* [TASK DIRECTIONS]: Retype exactly the lines from the one containing "Where should I" through the last line of the records below, including both, and leave out any pictures.

* [SUPPLIED RECORDS]:
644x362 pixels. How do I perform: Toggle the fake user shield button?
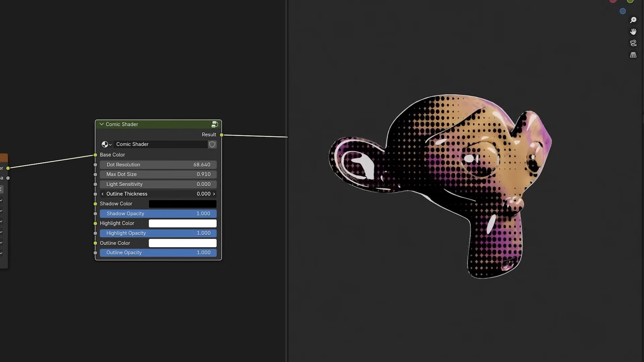coord(212,144)
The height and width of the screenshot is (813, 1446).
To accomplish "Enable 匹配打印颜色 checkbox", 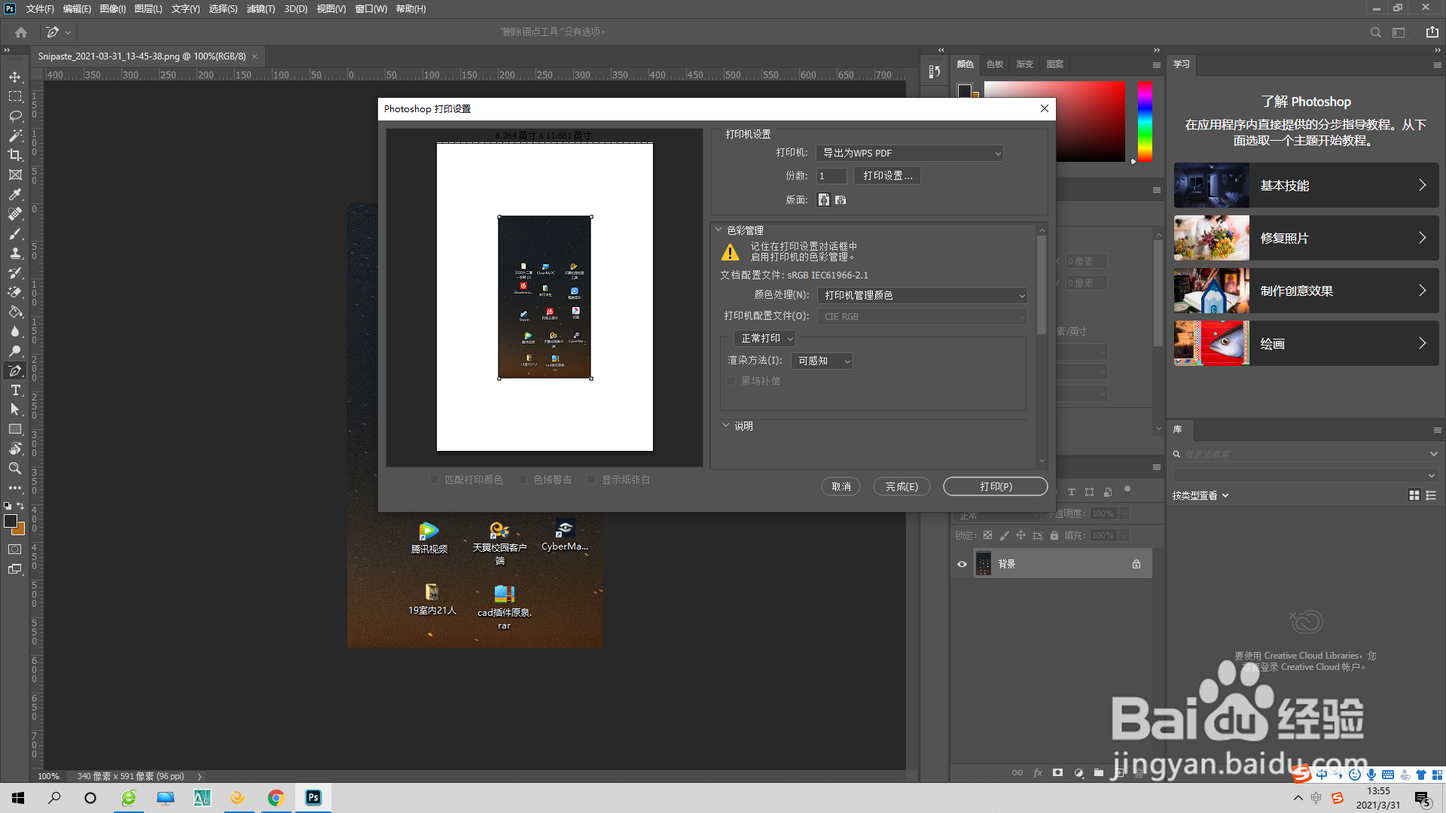I will coord(434,480).
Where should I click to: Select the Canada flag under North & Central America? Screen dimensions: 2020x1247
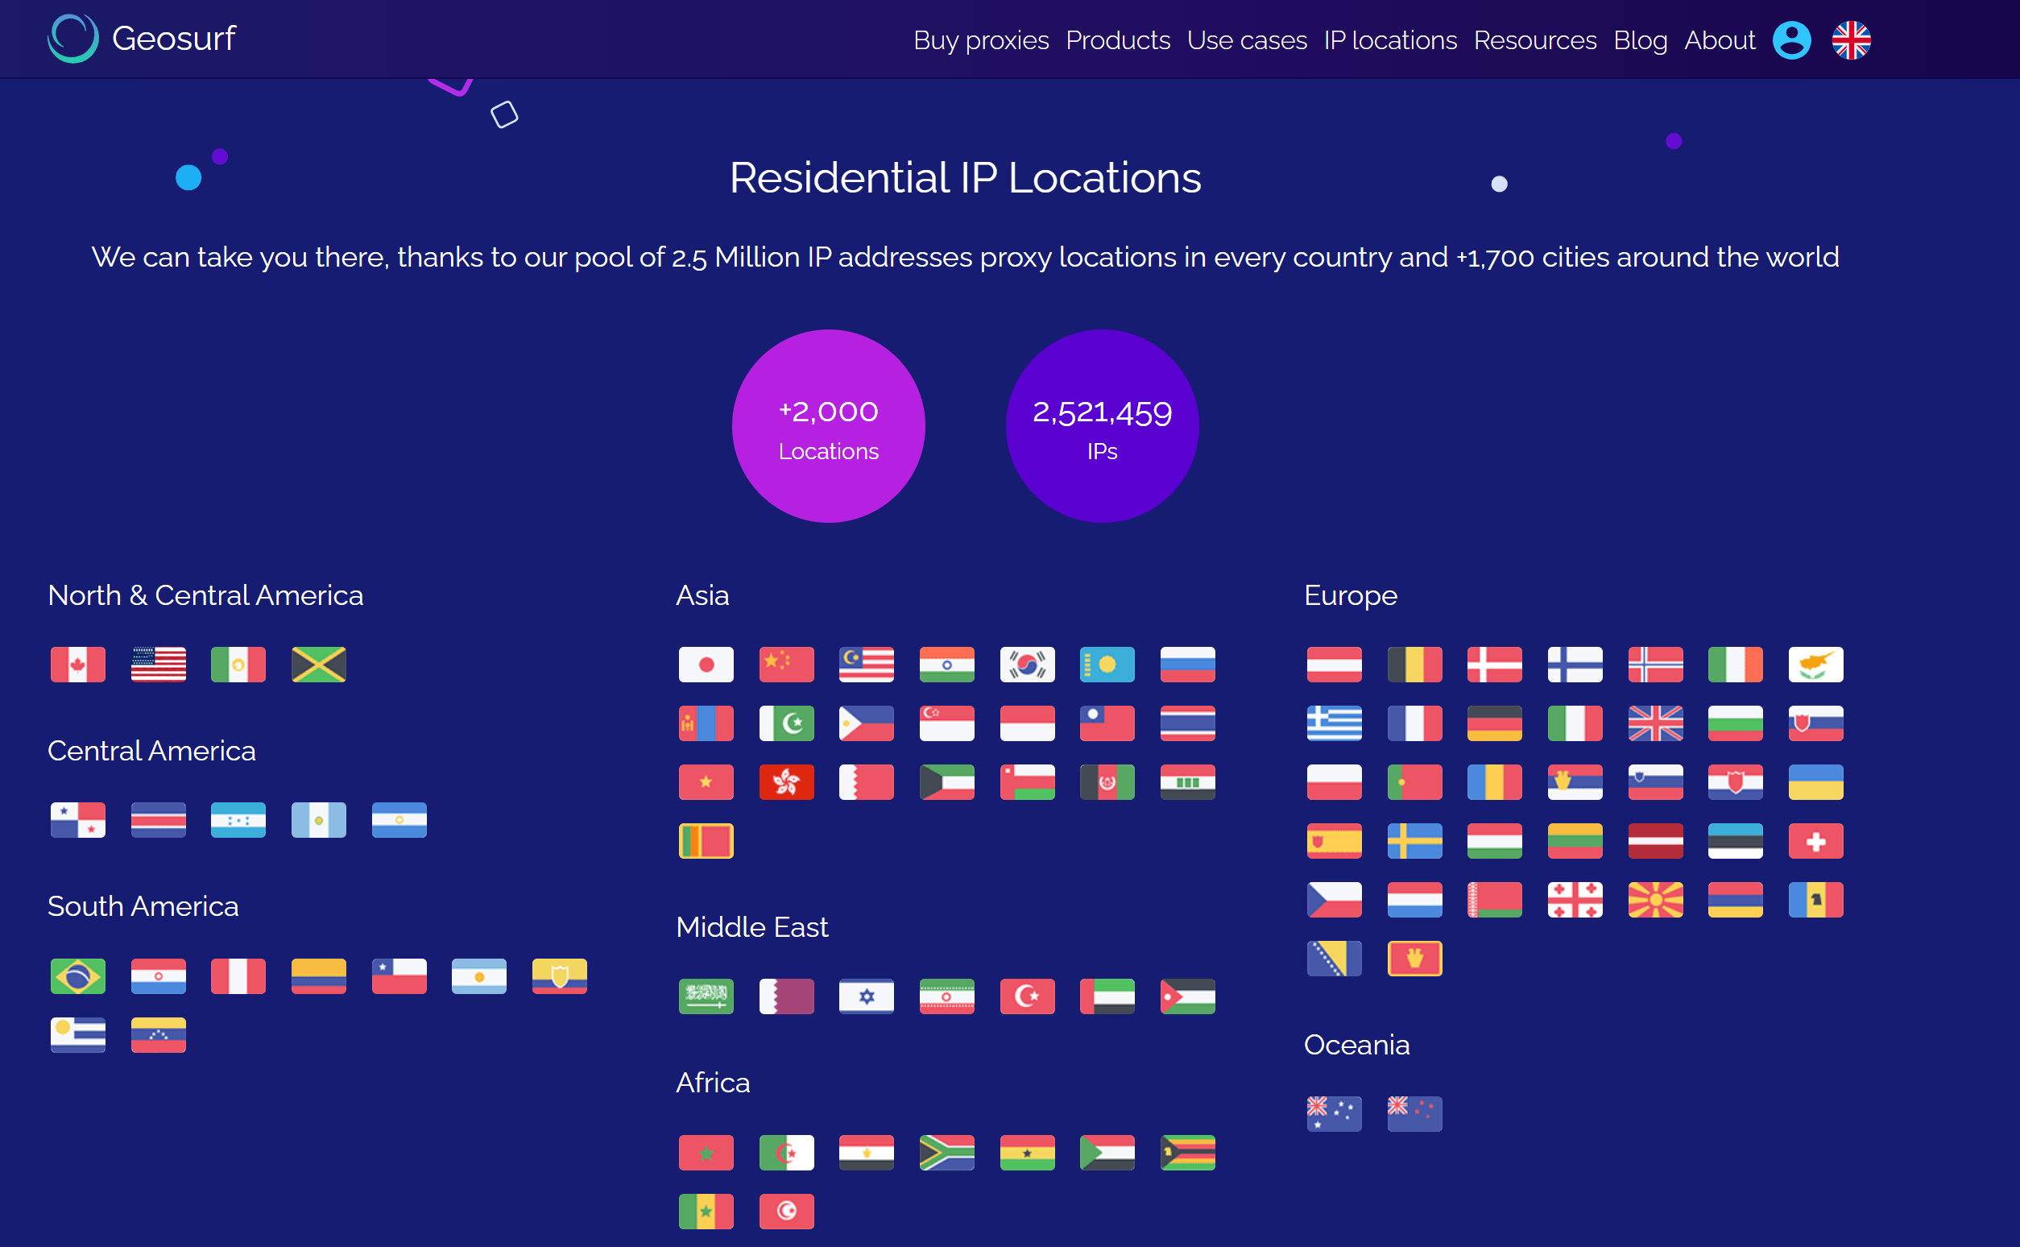[x=77, y=664]
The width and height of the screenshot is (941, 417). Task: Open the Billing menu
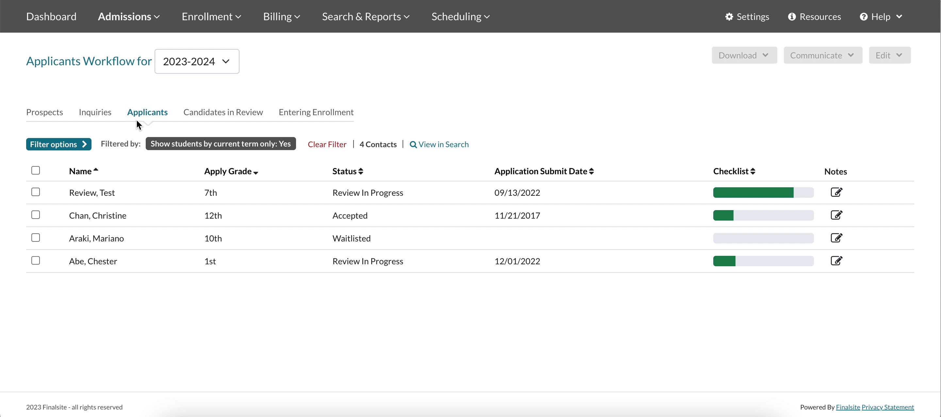coord(281,17)
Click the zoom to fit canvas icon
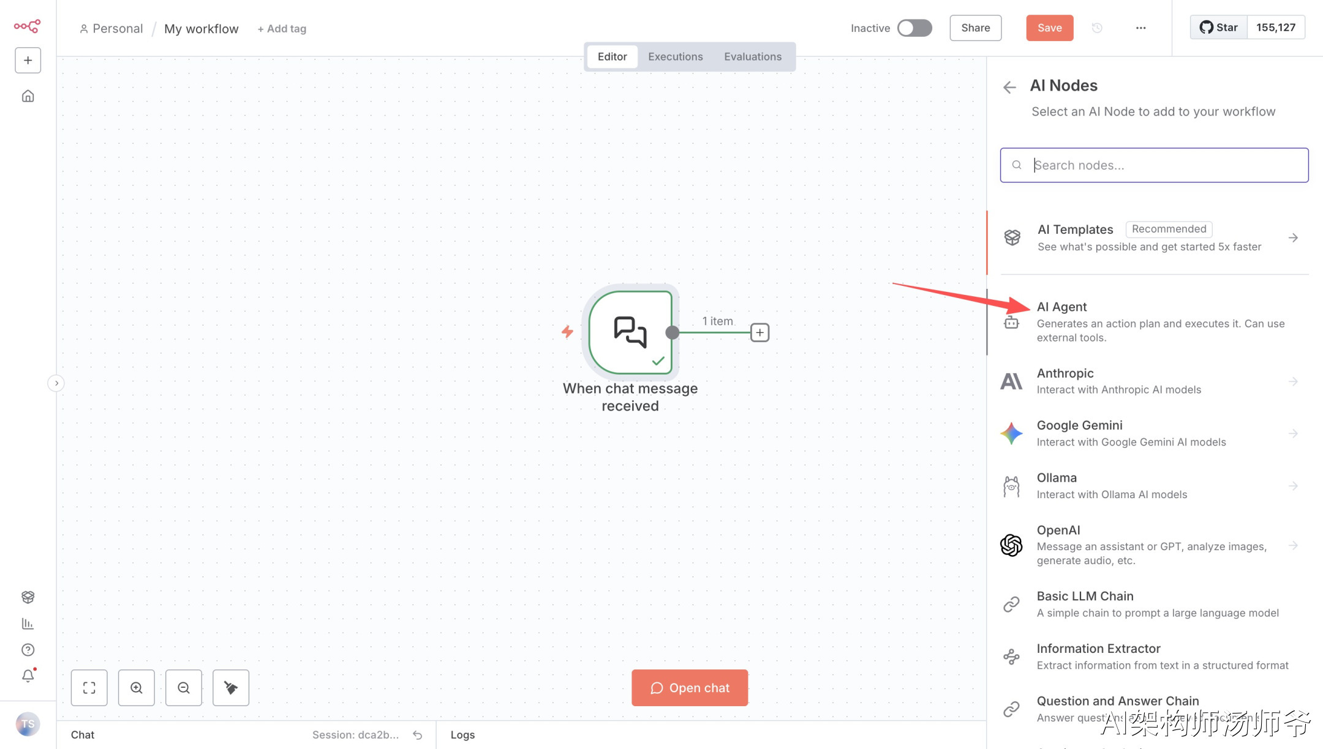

* [FINISHED TASK]:
Where should I click to: Select the Canada flag under North & Central America? Screen dimensions: 2020x1247
[x=77, y=664]
The width and height of the screenshot is (941, 417). Task: Open the Billing menu
coord(281,17)
Click the zoom to fit canvas icon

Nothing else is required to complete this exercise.